## EXCERPTED DATA
==============================

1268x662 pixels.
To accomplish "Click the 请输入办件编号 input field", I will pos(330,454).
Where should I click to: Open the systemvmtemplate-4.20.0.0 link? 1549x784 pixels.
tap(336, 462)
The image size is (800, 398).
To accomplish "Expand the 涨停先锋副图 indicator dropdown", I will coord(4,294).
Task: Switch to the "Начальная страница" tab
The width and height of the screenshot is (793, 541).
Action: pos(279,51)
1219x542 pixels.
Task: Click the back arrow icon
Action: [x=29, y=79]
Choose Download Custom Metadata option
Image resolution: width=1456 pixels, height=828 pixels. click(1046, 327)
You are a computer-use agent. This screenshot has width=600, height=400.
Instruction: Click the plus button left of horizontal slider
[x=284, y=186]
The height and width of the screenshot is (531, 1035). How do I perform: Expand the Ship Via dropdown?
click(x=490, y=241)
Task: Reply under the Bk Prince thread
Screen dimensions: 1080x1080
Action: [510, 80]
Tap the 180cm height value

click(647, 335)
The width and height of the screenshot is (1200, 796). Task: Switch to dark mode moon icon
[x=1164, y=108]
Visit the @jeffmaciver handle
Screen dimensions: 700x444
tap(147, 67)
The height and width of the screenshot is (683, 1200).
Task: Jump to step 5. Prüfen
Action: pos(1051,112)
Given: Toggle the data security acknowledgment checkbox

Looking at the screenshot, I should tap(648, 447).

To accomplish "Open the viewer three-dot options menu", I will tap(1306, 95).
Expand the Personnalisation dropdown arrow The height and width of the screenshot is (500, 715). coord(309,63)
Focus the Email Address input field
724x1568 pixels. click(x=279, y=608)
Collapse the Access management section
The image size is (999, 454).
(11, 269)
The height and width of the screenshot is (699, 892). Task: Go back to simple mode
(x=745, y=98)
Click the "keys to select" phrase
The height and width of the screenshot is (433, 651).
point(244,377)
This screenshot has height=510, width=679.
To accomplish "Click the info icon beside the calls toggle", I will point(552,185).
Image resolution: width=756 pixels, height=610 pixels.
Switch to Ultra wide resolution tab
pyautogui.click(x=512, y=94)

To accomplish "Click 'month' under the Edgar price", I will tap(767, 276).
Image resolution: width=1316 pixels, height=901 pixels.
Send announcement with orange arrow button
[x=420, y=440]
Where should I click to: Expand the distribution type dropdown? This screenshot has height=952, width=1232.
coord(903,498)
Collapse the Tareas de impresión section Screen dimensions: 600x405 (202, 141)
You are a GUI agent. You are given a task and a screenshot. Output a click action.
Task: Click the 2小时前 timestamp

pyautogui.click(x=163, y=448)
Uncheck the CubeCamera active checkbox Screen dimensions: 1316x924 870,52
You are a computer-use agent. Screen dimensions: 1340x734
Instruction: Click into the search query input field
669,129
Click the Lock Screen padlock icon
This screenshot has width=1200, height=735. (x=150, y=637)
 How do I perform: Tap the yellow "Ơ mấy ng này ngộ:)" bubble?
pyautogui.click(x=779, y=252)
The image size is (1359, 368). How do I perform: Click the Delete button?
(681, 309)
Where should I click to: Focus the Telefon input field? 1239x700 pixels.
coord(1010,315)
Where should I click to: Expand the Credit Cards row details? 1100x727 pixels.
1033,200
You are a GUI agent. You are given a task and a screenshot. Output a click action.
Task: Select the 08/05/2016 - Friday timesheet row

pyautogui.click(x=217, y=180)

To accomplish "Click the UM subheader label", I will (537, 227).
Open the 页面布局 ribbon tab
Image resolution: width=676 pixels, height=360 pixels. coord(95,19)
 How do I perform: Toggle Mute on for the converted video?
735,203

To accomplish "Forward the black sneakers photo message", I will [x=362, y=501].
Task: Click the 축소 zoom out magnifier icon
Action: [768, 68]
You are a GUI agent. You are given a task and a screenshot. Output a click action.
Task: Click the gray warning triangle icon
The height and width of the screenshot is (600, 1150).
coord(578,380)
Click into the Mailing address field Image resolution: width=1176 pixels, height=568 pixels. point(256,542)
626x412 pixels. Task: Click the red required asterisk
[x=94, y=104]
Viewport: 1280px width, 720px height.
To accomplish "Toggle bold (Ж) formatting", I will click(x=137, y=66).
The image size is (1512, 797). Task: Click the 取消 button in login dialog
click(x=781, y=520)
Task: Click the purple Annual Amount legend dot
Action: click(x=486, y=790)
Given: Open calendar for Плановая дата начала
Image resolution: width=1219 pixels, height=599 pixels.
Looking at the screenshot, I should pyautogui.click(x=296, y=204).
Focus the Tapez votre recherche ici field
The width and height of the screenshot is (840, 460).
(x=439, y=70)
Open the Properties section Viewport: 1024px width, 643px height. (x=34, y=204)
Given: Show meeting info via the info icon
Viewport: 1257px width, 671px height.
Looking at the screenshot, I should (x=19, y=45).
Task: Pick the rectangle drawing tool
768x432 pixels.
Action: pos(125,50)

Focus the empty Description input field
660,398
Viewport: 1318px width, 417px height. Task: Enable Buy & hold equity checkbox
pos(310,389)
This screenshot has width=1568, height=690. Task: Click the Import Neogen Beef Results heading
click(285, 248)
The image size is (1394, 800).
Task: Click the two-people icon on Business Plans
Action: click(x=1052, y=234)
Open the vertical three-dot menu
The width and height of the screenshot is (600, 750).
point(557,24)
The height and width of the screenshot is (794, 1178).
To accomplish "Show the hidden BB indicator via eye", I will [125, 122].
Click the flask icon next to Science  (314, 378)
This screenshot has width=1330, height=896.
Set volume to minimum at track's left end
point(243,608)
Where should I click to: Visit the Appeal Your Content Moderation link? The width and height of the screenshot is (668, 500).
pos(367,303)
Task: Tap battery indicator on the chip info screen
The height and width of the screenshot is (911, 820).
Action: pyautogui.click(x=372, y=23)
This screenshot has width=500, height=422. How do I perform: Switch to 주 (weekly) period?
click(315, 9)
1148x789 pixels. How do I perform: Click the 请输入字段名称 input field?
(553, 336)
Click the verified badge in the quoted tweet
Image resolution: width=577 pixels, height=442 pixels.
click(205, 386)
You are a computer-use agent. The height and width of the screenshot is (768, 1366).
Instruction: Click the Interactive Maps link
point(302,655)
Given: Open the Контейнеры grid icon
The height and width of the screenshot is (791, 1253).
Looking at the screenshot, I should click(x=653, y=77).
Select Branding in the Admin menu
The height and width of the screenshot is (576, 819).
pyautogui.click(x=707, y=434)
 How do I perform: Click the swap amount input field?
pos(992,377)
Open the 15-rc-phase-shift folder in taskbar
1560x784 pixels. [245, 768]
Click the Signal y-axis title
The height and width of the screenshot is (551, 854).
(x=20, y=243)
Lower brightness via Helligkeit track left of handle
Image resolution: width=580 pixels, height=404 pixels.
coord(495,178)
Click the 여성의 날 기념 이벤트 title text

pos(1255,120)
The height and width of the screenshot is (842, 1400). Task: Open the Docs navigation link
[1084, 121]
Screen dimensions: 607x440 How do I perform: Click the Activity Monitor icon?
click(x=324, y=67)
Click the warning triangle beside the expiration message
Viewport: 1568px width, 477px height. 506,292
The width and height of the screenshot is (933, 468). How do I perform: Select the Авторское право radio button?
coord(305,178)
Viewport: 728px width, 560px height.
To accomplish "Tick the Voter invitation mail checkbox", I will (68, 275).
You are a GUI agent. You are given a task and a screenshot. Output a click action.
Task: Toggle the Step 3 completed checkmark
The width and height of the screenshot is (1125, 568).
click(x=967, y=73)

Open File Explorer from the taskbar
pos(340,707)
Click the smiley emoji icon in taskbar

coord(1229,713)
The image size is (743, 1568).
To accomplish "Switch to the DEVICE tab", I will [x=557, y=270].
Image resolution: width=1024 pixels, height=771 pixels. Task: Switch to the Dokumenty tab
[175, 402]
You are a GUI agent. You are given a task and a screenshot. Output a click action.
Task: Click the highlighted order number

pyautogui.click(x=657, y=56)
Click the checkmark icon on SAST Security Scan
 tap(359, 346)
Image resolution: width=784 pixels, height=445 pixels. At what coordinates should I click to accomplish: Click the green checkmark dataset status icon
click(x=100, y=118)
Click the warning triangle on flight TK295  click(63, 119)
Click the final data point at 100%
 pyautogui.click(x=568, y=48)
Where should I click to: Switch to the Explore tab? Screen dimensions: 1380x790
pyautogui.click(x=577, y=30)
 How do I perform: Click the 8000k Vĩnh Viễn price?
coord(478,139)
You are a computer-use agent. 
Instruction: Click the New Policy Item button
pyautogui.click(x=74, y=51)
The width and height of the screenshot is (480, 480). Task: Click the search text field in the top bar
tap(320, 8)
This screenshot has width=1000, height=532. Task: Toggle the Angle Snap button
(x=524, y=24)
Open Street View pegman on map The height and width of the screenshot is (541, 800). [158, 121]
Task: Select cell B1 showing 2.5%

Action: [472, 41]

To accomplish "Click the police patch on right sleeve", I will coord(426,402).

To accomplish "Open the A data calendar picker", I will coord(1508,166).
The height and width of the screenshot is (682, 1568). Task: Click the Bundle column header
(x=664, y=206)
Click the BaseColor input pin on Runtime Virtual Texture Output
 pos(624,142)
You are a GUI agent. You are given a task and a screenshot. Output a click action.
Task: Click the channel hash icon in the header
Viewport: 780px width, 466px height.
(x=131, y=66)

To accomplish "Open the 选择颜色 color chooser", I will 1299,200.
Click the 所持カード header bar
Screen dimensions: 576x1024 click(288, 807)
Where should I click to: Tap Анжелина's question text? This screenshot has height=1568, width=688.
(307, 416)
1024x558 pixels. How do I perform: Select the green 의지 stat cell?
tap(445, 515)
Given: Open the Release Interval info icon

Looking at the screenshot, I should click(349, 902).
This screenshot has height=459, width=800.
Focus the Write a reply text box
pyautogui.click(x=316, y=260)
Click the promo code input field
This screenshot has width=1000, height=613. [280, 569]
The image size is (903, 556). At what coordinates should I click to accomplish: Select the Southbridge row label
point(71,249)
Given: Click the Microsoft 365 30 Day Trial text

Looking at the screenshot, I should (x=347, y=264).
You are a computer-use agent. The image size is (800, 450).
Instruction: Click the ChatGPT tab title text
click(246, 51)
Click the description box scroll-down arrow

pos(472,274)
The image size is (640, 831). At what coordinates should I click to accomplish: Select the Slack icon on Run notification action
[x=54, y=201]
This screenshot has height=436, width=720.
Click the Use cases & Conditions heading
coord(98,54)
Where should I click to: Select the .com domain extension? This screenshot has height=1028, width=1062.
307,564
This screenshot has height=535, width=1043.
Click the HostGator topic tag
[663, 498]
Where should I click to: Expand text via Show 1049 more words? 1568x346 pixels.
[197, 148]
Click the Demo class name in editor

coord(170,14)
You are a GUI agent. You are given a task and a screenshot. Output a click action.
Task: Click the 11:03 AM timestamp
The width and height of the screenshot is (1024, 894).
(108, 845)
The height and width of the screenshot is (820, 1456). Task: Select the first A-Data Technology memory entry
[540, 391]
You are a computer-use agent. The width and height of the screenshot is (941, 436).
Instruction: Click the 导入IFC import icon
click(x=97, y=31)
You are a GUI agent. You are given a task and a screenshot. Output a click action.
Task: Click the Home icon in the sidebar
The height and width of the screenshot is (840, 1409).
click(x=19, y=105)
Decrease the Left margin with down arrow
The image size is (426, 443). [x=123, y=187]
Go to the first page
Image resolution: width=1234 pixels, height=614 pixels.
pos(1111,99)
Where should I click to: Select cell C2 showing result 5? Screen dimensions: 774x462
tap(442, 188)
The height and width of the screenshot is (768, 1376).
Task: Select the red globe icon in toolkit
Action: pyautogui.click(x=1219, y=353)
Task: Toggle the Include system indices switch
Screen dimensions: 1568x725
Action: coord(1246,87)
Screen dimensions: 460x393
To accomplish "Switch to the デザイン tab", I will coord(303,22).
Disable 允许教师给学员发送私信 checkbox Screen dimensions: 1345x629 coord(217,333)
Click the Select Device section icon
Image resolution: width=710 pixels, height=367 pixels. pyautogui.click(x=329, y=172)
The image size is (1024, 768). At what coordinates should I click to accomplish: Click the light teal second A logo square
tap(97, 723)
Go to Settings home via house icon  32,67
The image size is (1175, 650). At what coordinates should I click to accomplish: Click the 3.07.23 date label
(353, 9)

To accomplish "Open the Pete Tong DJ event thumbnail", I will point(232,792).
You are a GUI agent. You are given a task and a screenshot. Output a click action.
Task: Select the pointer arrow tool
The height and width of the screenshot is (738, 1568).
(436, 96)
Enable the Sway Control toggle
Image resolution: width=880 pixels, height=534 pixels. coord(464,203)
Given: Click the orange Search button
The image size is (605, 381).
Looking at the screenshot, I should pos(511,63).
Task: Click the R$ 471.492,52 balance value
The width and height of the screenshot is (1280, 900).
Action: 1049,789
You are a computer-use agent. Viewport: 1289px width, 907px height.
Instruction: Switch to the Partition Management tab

==============================

## PROBLEM DESCRIPTION
Sift the material for lines with the string "three". Copy each one found.

## TASK RESULT
To accomplish "Open the viewer three-dot options menu", I will tap(1306, 95).
Open the vertical three-dot menu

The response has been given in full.